-- DATA TO PROCESS follows --

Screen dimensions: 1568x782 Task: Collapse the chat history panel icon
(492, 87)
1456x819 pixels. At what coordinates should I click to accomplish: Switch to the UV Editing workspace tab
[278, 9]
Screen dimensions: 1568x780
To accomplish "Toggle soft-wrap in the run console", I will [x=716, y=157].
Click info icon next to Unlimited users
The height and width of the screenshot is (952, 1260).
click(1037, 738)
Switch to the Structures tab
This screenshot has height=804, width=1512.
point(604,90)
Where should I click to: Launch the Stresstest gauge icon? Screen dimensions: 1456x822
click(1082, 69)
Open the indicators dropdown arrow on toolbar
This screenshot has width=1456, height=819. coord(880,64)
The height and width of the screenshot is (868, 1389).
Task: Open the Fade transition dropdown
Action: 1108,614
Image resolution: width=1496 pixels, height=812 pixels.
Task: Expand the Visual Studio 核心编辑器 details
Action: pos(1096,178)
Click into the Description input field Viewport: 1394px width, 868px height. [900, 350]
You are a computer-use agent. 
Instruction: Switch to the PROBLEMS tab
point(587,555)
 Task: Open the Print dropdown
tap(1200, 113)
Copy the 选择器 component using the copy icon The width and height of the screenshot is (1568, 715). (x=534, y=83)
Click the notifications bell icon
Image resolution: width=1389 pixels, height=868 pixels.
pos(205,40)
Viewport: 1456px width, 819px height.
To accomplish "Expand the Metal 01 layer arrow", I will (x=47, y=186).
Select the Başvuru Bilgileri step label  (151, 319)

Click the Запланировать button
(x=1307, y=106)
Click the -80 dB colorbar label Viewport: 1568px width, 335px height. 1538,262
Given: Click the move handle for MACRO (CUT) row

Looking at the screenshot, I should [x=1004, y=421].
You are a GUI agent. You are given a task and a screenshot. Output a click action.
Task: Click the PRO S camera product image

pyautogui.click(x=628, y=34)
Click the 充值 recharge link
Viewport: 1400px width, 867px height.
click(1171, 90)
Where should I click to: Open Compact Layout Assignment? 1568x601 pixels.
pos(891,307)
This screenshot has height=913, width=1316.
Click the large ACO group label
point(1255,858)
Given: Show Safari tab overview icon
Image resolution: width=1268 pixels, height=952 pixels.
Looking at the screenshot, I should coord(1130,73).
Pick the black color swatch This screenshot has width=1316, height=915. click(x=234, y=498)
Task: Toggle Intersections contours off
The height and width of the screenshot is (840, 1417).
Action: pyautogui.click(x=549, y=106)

-- DATA TO PROCESS concluded --

YOUR OBJECTIVE
Leave out every line ahead of the one containing "Pick the black" and print the rest of the listing exactly.

REPLY TO THE EXERCISE
Pick the black color swatch This screenshot has width=1316, height=915. click(x=234, y=498)
Task: Toggle Intersections contours off
The height and width of the screenshot is (840, 1417).
Action: pyautogui.click(x=549, y=106)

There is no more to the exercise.